Texte source
———

Par delà bien et mal 3/3*



Si le contraire de l'éthique est l'immoralité, deux notions qui scandent ce propos, elles y sont dans leur sens étymologique renvoyant aux mœurs, aux coutumes. (1) Aussi, comme impératifs catégoriques, en politique surtout pour le premier, et en culture pour le second, elles visent à dénoncer, faire table rase même du désordre, dérèglement et cynisme, outre des vices et turpitudes à l'origine des crimes qu'autorise le dogmatisme fièrement et inconsciemment érigé en mal banalisé. 

C'est bien ce qu'a résumé Nietzsche, en 1888, par un néologisme voulu caractéristique de la religion chrétienne, mais que nous étendons également aux fois judaïque et musulmane, et que la cause palestinienne met bien à nu. Avec elle nous vérifions que ce qui distingue le culte de la culture, le prêtre du mage et autre magicien qui l’avaient précédé, sinon préparé la voie à toute religion, est le fait que dans le premier cas l'on ne cesse d’investiguer, s’interroger sur l’univers quand, dans le second, l'on se suffit d’apporter la réponse de son dogme pour s'y tenir, même une fois sclérosée, obsolète. D’où les dogmes multiples en banqueroute du penser libre. 

Ce qui impose d'interpréter nouvellement la foi religieuse, toute foi, plutôt en culture qu'en culte, non pour la déconsidérer mais en vue de réhabiliter en elle l’esprit d’investigation. D'autant que cela est loin de contredire le dogme de n'importe laquelle des religions dites du Livre au-delà de ce qui a été interprété incorrectement et imposé. (2) 

Cela suppose d'oser reconnaître qu'une interprétation érigée en canon est susceptible de muer en anomie, nonobstant sa valeur et sa justesse originelles, et ce selon la démarche scientifique même. (3) Outre l'argument massue pour les religieux que la raison humaine ne saurait se substituer à la sagesse divine, seule vérité s’imposant à l’humain imparfait. Aussi ne saurait-on prétendre la comprendre, en être dépositaire, n'étant apte qu'à s’en approcher par une constante cogitation. (4)    

Moraline christo-judéo-musulmane 

La moraline nietzschéenne est sémite, impliquant la tradition islamiste tout autant que celle dite judéo-chrétienne. Si celle-ci condense déjà l'esprit judaïque refondé par la novation que fut le christianisme, elle se retrouve bien dans les assertions de l'islamisme, ou lecture intégriste de l'islam caricaturé, reprenant l'essentiel tabous et interdits des deux Écritures l'ayant précédé, et qu'il est censé être venu refonder. Ce dont ne savent comprendre les tenants de cet islamisme où les imams en arrivent à n'être que des rabbins musulmans. (5)

———

Relevé des lignes
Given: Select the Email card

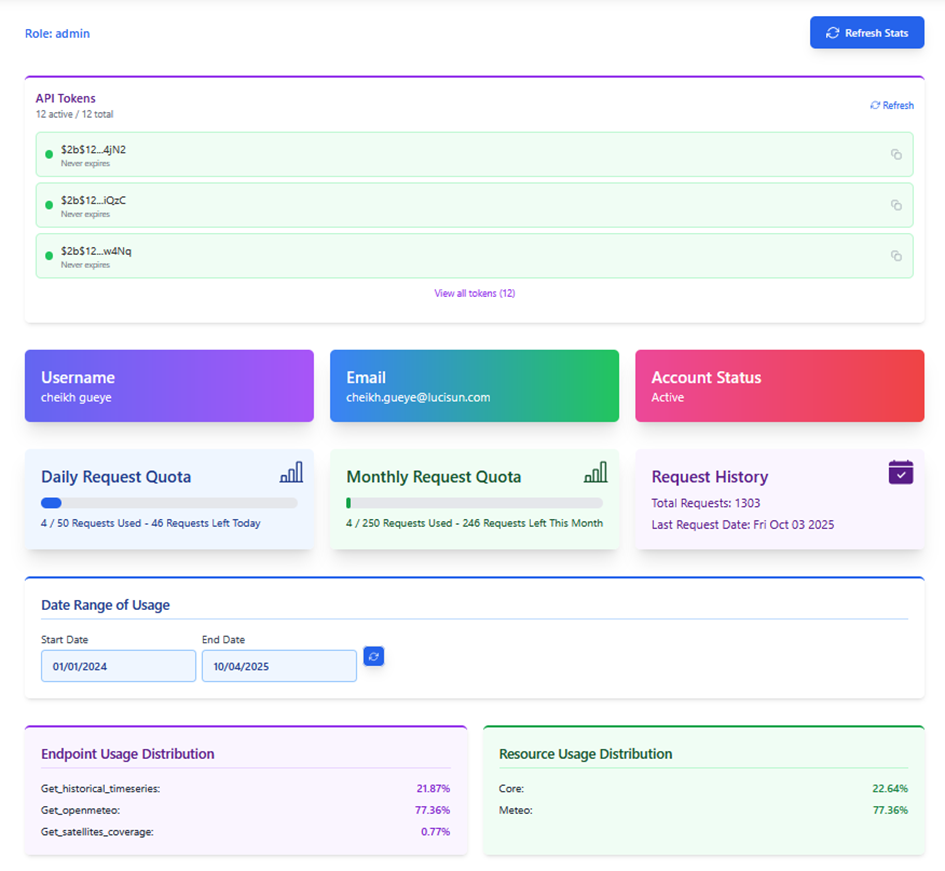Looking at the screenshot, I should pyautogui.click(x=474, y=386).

———

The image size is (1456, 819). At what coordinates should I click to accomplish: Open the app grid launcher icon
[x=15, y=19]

———

Objectif visé
Condensez le texte source en deux phrases.

Corrigé proposé
Le texte source oppose le culte, qui se contente de la réponse de son dogme même devenu obsolète, à la culture, qui ne cesse d'interroger l'univers. Il appelle à interpréter toute foi en culture plutôt qu'en culte afin d'y réhabiliter l'esprit d'investigation, et il étend la moraline nietzschéenne, néologisme de 1888 visant la religion chrétienne, aux fois judaïque et musulmane, l'islamisme reprenant l'essentiel des tabous et interdits des deux Écritures qui l'ont précédé.